To repeat, the record indicates that Judge Geller denied Witherspoon's Motion to Vacate by Order dated May 20, 2014. The record further indicates that Witherspoon waited until June 30, 2014, to resubmit the Motion to Vacate. Therefore, the time within which to file an appeal with this court was not suspended from May 20, 2014, the date of the original denial, which means his appeal filed on August 8, 2014, was untimely, and his "motion to revise . . .[was], as a practical matter, a substitute for appeal." Id. at 571 (quoting Paul V. Niemeyer & Linda M. Schuett, Maryland Rules Commentary, 418 (2d ed.1992)).
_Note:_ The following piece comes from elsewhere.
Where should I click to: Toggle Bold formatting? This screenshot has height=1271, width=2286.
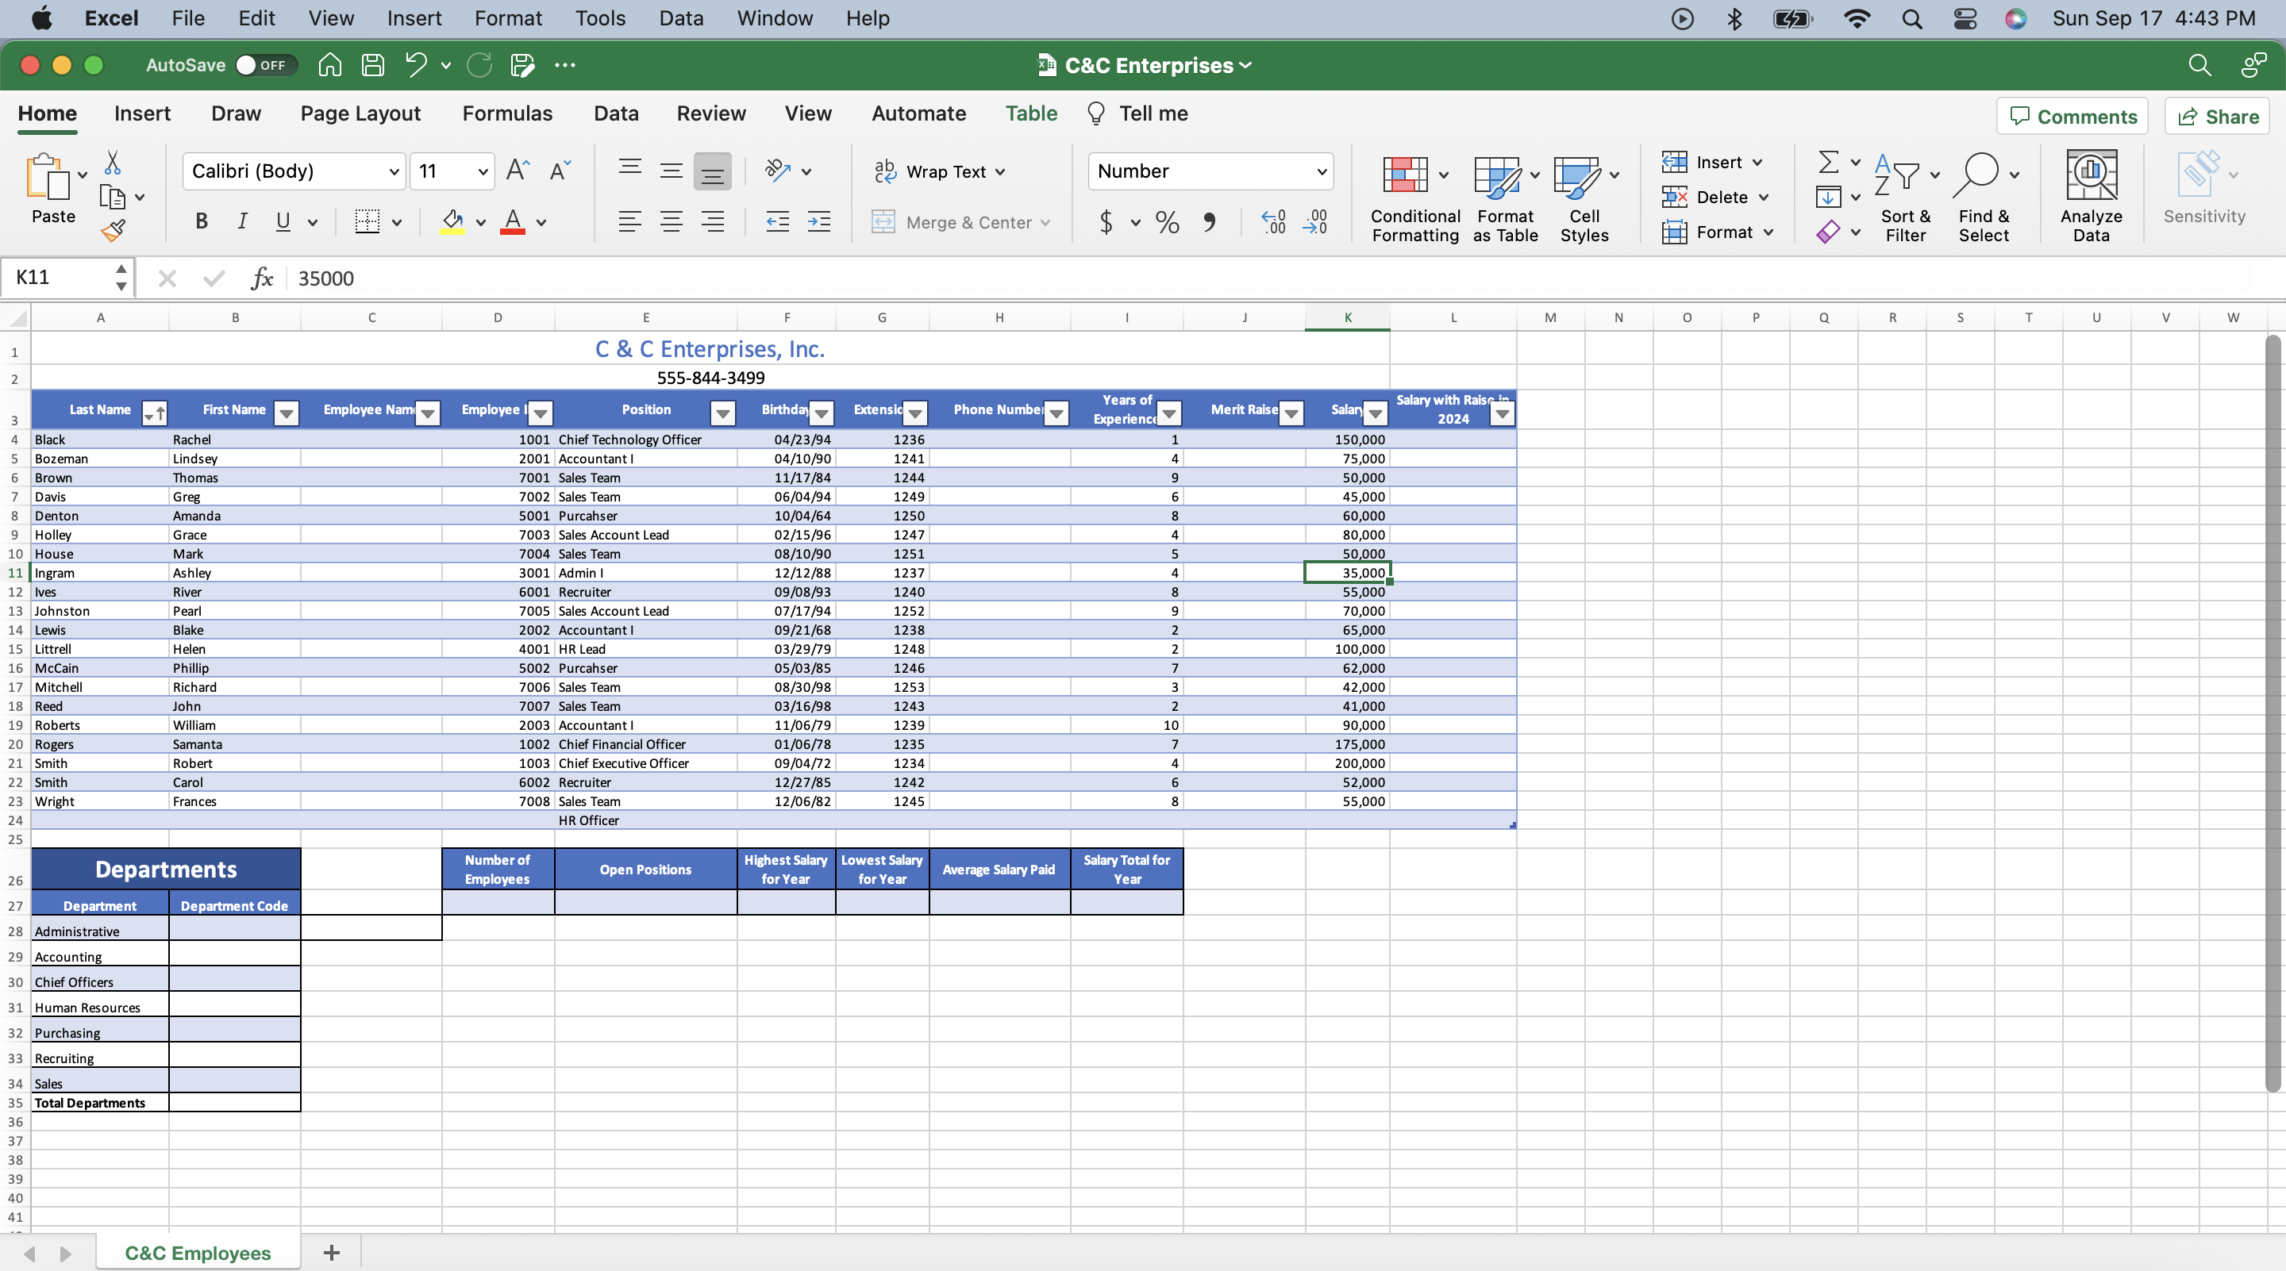[201, 222]
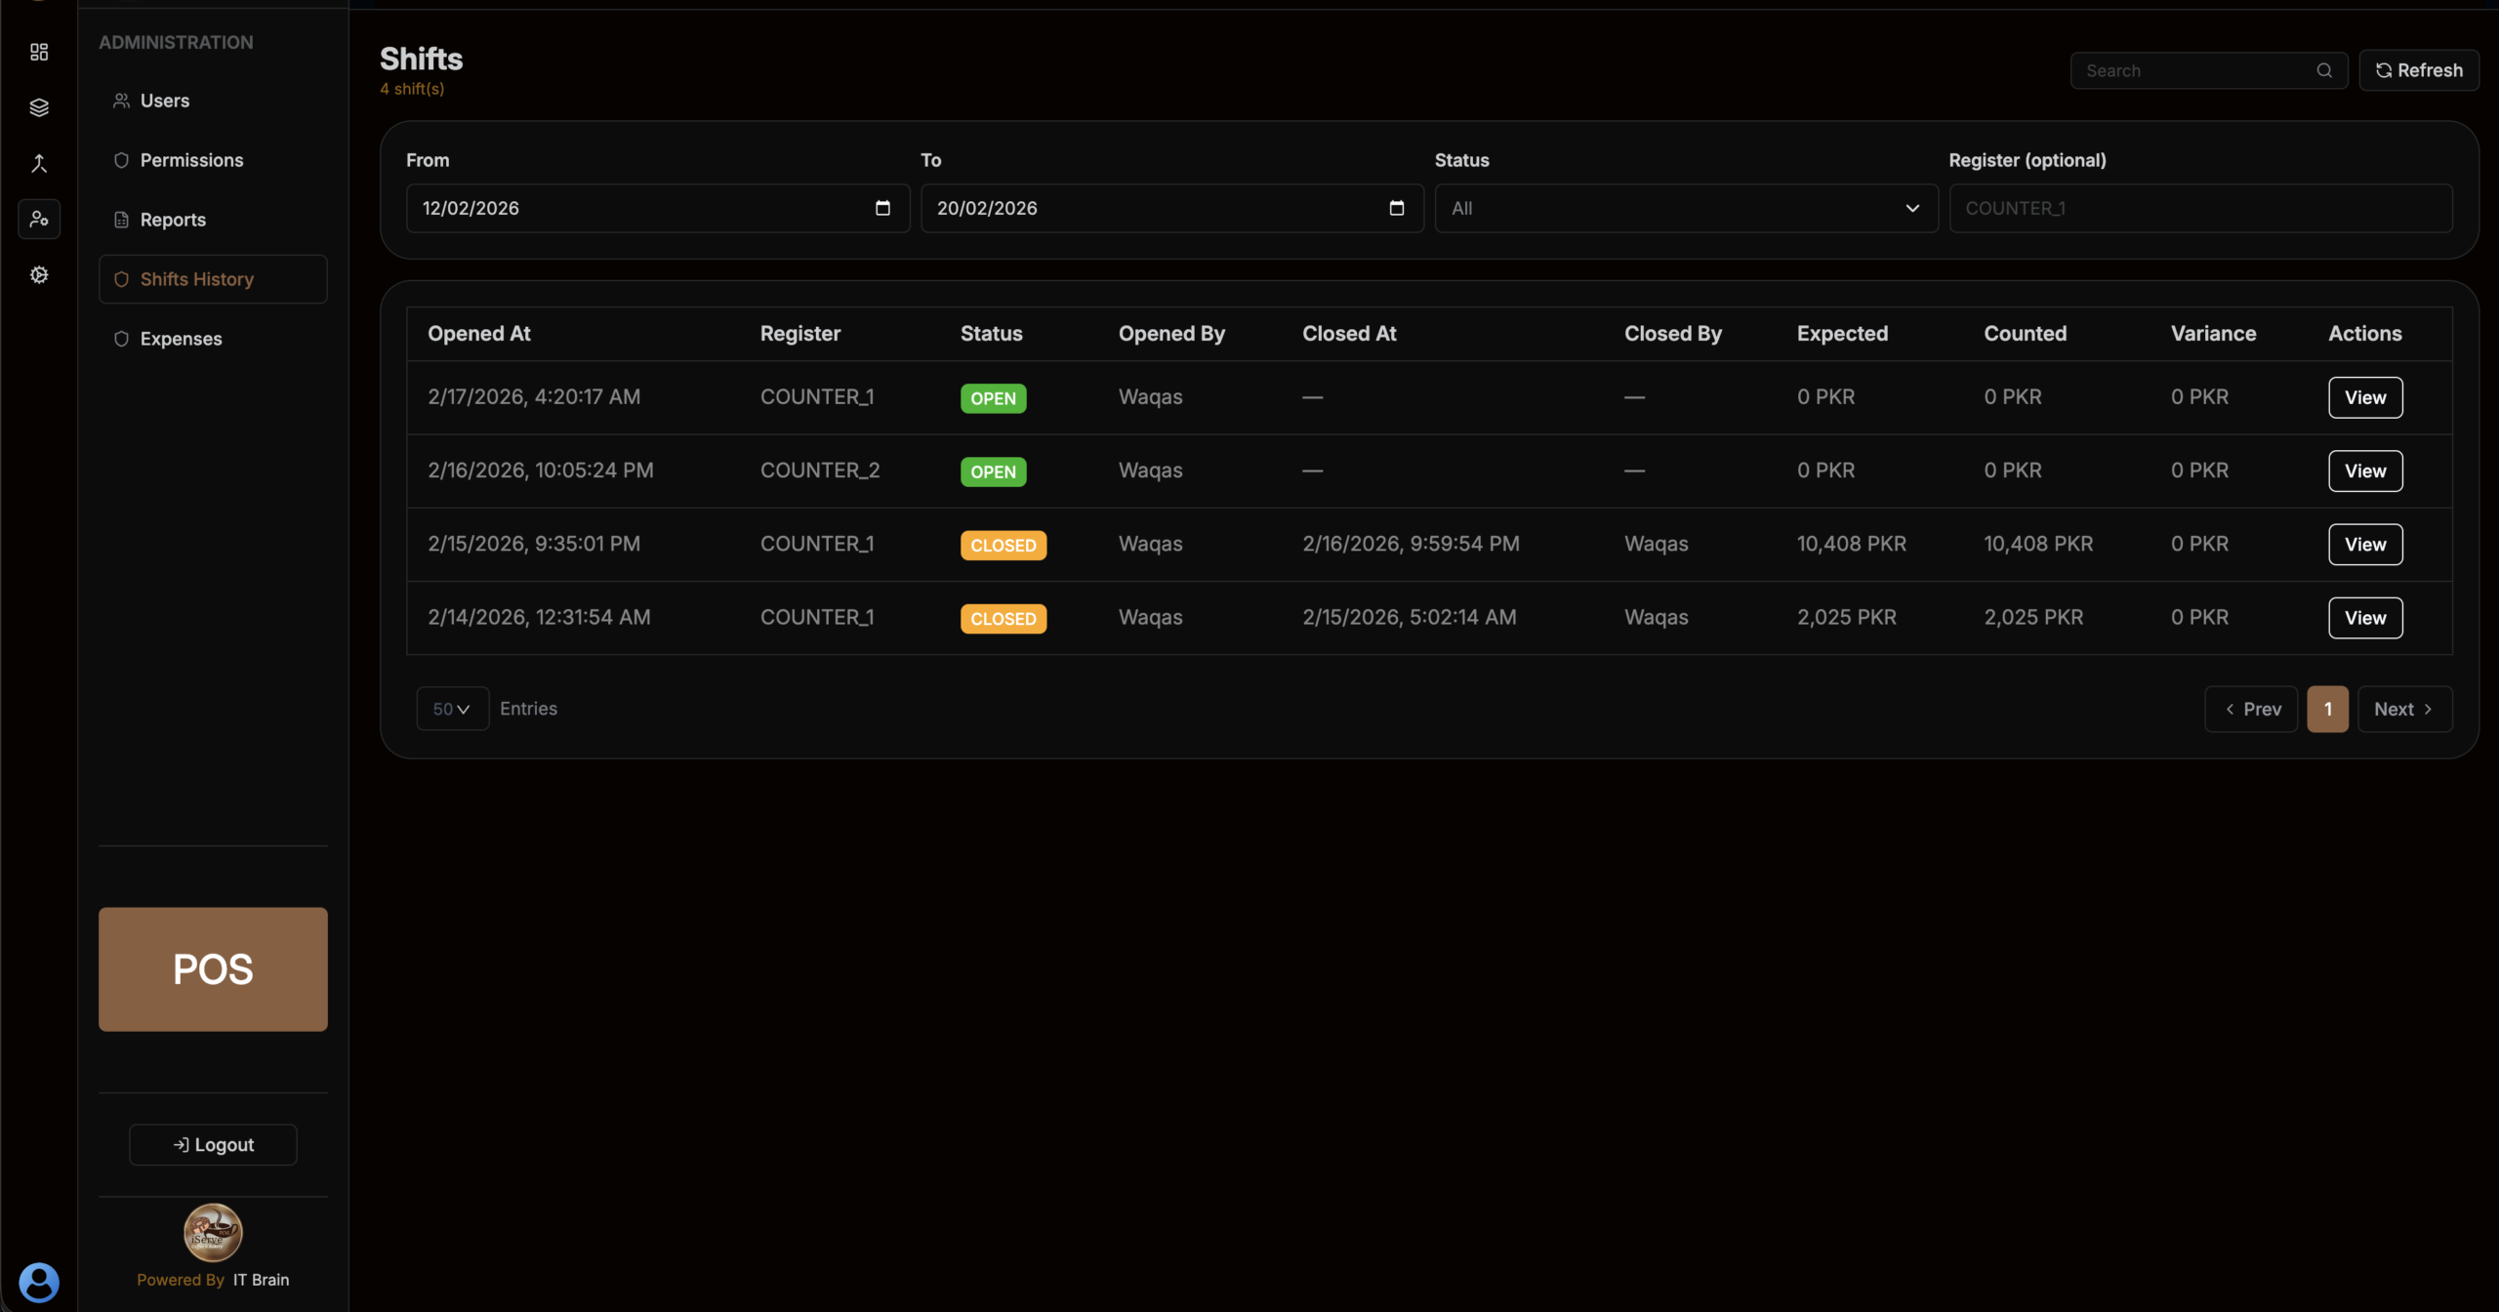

As we have stated in the past, "[w]hile we recognize and sympathize with [pro se litigants like Witherspoon], we also need to adhere to procedural rules in order to maintain consistency in the judicial system." Pickett, 122 Md. App. at 568. Here, Witherspoon filed his notice of appeal over one month late. Had it not been so untimely, we might have been able to forgive his failure to strictly adhere to the timing requirement given his situation. However, Witherspoon missed the 30-day window for appeal by a considerable margin. Therefore, we are granting the State's Motion to Dismiss.
Witherspoon is currently housed in "FCI Beckley" (a federal correctional institution in Beaver, West Virginia), which is where he wrote his pro se Motion to Vacate and his Notice of Appeal. Furthermore, even though he requested an attorney to assist him, Witherspoon had to file his original Motion, resubmit his Motion, and appeal to this court pro se because there is no right to counsel in coram nobis cases. See Coram Nobis Information Sheet, MARYLAND OFFICER OF THE PUBLIC DEFENDER, http://www.opd.state.md.us/Divisions/PCD/WritsofErrorCoramNobis.aspx (last visited September 16, 2015).
However, for the following reasons, we are dismissing the appeal without prejudice to the appellant. First, Witherspoon is a pro se litigant currently serving time in a federal prison in West Virginia. As such, he faces an uphill climb and must navigate around a number of procedural pitfalls as he endeavors to obtain the relief he desires. Second, we do not believe Witherspoon made a deliberate attempt to violate the rules of appellate procedure. And finally, Witherspoon's Motion to Vacate was not drafted as a formal Rule 15 coram nobis petition. As we stated supra, nowhere in his Motion to Vacate nor his appellate Brief did he mention the words "coram nobis relief." However, as he is seeking relief relating to a crime for which he is no longer incarcerated or on probation, coram nobis relief is the only form of relief available to him. And, because he did not draft his Motion to Vacate as a petition for writ of error coram nobis, the trial judge did not treat it as such. This is evidenced by the fact that the trial judge, in his Order dated May 20, 2014, stated that "the Petitioner's Motion be, and hereby is, DENIED, as the Petitioner is no longer incarcerated on any of the offenses in the above-captioned cases," (emphasis added), and, in his Order dated July 9, 2014, denied Witherspoon's resubmitted Motion "[f]or the same reason set forth in this Court's May 20, 2014 Order." However, the fact that Witherspoon is no longer incarcerated for his 1979 convictions is not relevant to whether he is entitled to the relief he seeks; rather, what is relevant is whether he has satisfied the requirements for coram nobis relief. For these reasons, while the State's Motion to Dismiss must be granted, it will be without prejudice to allow Witherspoon to apply for relief under Title 15 of the Maryland Rules.
Because we are dismissing the appeal, we need not determine whether the Motion to Vacate met all the requirements of Md. Rule 15-1202 for a writ of error coram nobis.
Coram nobis relief is "a 'remedy for a convicted person who is not incarcerated and not on parole or probation.'" Graves, 215 Md. App. at 348 (quoting Skok, 361 Md. at 78)). --------
STATE'S MOTION TO DISMISS GRANTED. APPELLANT'S APPEAL DISMISSED WITHOUT PREJUDICE. COSTS TO BE PAID BY APPELLANT.